Au moins 80 combattants du mouvement séparatiste du sud du Yémen ont été tués en l’espace de deux jours, depuis le lancement vendredi d’une opération militaire menée par les forces gouvernementales appuyées par l’Arabie saoudite. Le bilan a été communiqué dimanche par une source militaire proche du Conseil de transition du Sud.

Selon cette source, l’offensive a également fait au moins 152 blessés dans les rangs séparatistes et conduit à la capture de 130 combattants. De leur côté, les forces soutenues par Ryad ont reconnu la mort de 14 de leurs soldats et plus de 30 blessés au cours des affrontements.

Une opération déclenchée après un bras de fer politique

L’Arabie saoudite pressait depuis plusieurs jours le Conseil de transition du Sud de se retirer de territoires stratégiques pris en décembre dans les provinces orientales de l’Hadramout et de Mahra. Ces deux régions, riches en ressources et situées à proximité de la frontière saoudienne, revêtent une importance économique et sécuritaire majeure.

Face au refus du STC de se retirer, Ryad a apporté son soutien direct à une opération des forces gouvernementales yéménites, lancée vendredi. Le mouvement séparatiste bénéficie pour sa part du soutien des Émirats arabes unis, ce qui accentue les rivalités au sein du camp officiellement allié au gouvernement reconnu internationalement.

Des frappes aériennes décisives

L’offensive a débuté par des frappes de l’aviation saoudienne visant plusieurs camps tenus par les séparatistes, notamment dans la province de l’Hadramout. D’après des responsables militaires, la majorité des pertes humaines a été enregistrée après des bombardements ciblant des positions à al Khasha et Barshid.

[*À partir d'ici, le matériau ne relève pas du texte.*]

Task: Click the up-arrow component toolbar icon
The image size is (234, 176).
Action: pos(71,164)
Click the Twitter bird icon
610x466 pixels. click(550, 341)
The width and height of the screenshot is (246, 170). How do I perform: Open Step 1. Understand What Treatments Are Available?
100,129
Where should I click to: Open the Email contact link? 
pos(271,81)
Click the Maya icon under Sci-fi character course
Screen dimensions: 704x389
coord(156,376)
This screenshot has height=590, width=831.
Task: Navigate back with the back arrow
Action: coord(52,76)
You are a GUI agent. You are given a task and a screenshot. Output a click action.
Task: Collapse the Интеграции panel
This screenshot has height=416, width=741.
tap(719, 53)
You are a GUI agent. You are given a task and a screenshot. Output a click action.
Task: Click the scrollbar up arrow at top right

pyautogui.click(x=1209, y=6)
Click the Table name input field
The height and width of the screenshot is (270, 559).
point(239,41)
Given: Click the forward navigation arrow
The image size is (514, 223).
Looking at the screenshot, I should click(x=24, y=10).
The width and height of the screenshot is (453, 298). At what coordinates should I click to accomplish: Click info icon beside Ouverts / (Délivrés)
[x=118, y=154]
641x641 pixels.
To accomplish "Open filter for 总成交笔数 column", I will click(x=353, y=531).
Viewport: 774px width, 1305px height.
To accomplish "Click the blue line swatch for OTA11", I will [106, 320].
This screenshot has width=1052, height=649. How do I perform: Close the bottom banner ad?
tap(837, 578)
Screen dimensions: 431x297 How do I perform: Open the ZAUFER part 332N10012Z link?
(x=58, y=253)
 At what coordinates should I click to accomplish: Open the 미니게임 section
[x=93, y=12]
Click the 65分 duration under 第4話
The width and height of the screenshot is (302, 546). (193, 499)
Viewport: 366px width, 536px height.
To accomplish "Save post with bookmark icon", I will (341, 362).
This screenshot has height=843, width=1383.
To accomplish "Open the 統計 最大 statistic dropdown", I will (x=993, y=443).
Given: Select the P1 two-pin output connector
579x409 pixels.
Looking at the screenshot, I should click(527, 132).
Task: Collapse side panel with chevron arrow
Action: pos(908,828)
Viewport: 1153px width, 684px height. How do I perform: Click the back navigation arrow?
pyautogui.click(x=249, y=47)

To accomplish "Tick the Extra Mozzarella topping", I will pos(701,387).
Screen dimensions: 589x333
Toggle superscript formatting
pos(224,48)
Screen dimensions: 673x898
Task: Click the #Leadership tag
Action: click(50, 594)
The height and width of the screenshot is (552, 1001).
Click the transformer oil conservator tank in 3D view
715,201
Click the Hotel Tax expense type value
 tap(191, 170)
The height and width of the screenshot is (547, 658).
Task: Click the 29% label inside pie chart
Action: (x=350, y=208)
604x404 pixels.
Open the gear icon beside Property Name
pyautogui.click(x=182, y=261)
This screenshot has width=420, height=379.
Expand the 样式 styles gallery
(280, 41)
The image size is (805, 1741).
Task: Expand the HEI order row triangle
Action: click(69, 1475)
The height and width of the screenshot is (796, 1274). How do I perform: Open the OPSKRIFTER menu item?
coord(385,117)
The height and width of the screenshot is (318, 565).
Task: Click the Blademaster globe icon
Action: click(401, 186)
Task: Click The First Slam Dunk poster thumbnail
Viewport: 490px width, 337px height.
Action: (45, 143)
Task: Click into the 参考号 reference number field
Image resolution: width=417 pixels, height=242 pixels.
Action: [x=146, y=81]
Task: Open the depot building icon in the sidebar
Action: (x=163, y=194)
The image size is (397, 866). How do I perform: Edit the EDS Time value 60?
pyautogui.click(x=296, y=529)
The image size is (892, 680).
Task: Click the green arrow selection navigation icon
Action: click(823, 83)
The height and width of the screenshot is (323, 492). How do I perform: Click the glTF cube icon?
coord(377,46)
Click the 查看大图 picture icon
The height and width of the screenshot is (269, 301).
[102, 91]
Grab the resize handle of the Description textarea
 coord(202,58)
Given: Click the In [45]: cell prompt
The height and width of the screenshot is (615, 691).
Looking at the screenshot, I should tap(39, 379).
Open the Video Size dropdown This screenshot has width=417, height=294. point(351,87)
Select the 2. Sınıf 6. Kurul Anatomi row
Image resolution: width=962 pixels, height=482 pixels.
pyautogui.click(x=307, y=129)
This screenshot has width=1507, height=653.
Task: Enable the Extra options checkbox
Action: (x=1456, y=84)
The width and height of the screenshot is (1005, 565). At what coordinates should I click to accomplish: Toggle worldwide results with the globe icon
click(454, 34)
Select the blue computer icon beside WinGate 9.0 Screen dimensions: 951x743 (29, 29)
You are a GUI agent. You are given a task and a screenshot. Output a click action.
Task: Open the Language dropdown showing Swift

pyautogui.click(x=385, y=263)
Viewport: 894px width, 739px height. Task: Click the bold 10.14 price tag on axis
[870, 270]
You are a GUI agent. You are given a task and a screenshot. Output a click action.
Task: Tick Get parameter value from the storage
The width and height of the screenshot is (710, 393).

La présidence yéménite a annoncé samedi la reprise complète du contrôle de l’Hadramout, province pétrolifère clé. Dans la région voisine de Mahra, les autorités locales auraient de nouveau prêté allégeance au gouvernement soutenu par Ryad, sans résistance notable, selon des sources militaires.

Consolidation des positions gouvernementales

Dimanche, les forces pro gouvernementales ont renforcé leur présence à al Mukalla, capitale de l’Hadramout, afin de sécuriser la zone après la reconquête. Cette consolidation vise à empêcher toute contre offensive séparatiste et à rétablir l’autorité de l’État dans ces territoires stratégiques.

Un conflit aux alliances complexes

Cette nouvelle flambée de violences illustre la complexité du conflit yéménite. Bien que le Conseil de transition du Sud fasse officiellement partie du gouvernement, son offensive de décembre a ravivé les tensions entre l’Arabie saoudite et les Émirats arabes unis, qui soutiennent des factions rivales.

Le gouvernement yéménite, composé d’alliances hétérogènes, reste engagé dans une lutte plus large contre les rebelles houthis, soutenus par l’Iran, qui contrôlent la capitale Sanaa et une grande partie du nord du pays depuis 2014. Dans ce contexte fragmenté, les combats dans le sud ajoutent une nouvelle couche d’instabilité à une guerre déjà prolongée et meurtrière.